> Given data:
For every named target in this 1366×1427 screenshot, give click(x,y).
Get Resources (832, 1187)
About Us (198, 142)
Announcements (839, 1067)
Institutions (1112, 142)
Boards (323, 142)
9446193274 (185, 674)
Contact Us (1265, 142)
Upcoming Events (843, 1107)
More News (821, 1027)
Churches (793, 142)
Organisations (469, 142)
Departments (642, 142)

> Problem requirements: Beginning with the line that has "Announcements (839, 1067)", set down every line of the entries above through the final one, unchanged.

> Solution:
Announcements (839, 1067)
Institutions (1112, 142)
Boards (323, 142)
9446193274 (185, 674)
Contact Us (1265, 142)
Upcoming Events (843, 1107)
More News (821, 1027)
Churches (793, 142)
Organisations (469, 142)
Departments (642, 142)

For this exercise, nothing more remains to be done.